Regional police pitched during election
Several of Windsor mayoral candidates say they're on board with the possibility of a regional police force after the city's police chief put out the idea earlier this week.
Police Chief Al Frederick said regional policing would increase response times, make policing more efficient and cheaper.
"The benefits are numerous," he said.
This comes after a report written by the Fraser Institute was released on Monday, which ranked the Windsor area the third most inefficient police service in Canada.
Frederick said he is not crunching numbers just yet. He has to wait for direction from the city.
"No, absolutely not. I won't do a lick of work until the decision is made that this is where we want to go."
Some mayoral candidates are already throwing their support behind the idea.
Drew Dikens said if he's elected mayor, he will look at regionalizing many city services, including police services.
"The sooner we can have that conversation, the better off we would be as a region and as a community," said Dilkens. "I really think it's really important that we sit down, we get all the stakeholders around the table."
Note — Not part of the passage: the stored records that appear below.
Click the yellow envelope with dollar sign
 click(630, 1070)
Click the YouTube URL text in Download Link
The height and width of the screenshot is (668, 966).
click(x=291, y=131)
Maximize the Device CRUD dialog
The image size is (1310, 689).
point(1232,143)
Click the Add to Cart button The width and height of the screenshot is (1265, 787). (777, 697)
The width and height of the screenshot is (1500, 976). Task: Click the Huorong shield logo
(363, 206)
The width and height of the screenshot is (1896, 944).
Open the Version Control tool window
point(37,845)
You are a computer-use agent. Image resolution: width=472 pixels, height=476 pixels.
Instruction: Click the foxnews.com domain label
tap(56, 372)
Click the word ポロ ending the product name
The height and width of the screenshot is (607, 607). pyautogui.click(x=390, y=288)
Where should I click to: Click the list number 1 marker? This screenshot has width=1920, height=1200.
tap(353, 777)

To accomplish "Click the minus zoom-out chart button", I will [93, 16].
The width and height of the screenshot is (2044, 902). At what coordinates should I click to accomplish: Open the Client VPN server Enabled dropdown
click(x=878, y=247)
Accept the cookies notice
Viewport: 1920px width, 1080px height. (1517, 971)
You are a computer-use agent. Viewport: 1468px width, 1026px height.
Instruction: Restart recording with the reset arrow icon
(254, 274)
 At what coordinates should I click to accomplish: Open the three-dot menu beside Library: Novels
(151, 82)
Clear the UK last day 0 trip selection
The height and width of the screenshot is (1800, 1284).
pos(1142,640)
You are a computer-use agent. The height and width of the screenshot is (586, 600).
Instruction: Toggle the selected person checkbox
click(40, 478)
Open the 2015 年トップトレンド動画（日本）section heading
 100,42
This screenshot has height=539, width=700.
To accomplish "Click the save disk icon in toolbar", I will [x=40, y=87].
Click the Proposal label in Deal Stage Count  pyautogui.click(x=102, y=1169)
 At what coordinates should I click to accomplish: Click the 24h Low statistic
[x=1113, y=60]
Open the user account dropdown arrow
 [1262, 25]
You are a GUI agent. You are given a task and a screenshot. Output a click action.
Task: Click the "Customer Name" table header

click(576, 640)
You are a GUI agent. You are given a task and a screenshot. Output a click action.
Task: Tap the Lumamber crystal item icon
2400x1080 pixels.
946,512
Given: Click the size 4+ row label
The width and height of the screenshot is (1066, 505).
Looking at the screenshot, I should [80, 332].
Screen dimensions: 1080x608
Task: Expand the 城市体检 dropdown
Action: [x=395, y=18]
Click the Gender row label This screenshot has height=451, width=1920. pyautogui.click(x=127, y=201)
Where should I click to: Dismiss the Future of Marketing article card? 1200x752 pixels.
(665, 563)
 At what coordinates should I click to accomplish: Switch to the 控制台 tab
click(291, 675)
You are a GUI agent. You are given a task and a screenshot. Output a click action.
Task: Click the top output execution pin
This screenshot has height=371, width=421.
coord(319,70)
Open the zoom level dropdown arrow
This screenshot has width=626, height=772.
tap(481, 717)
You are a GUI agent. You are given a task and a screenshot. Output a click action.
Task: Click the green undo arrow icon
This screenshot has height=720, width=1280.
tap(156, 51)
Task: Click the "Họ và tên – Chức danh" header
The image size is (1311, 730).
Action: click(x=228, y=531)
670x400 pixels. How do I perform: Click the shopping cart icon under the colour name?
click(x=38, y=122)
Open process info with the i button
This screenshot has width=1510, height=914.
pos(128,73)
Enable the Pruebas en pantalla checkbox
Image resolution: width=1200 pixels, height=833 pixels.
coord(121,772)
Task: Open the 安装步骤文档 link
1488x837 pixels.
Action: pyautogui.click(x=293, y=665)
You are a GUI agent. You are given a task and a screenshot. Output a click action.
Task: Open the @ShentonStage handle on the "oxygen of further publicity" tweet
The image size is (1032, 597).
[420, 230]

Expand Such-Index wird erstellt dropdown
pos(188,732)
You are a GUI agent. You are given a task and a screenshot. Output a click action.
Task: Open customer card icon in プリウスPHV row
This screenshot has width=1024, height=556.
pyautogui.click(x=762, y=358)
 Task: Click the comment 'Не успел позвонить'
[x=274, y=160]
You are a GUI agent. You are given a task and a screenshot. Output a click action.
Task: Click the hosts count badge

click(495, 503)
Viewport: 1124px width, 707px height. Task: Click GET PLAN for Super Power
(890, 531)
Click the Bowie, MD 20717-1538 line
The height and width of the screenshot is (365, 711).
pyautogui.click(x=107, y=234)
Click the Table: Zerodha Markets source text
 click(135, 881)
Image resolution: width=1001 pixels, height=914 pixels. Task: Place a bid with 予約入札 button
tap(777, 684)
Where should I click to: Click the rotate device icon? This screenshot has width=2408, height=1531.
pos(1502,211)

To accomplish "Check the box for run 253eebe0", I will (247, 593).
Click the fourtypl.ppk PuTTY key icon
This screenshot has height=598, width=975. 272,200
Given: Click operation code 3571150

Mayoral candidate John Millson said he'd need to do more research to make sure a regional police service is the best option for Windsor.
"I agree that there are benefits and advantages to a unified approach to services like policing," he said.
"I respect the chief's view on this. Moving to a regionalized policing model would require agreement from all regional police services. Before committing to this, I will hear each of their perspectives—including the potential challenges and opportunities. My priority would be to ensure that front line officers roles are always well resourced. I will not compromise the safety of Windsor residents," Millson said.
Tecumseh's Mayor Gary McNamara said he's opposed to the idea.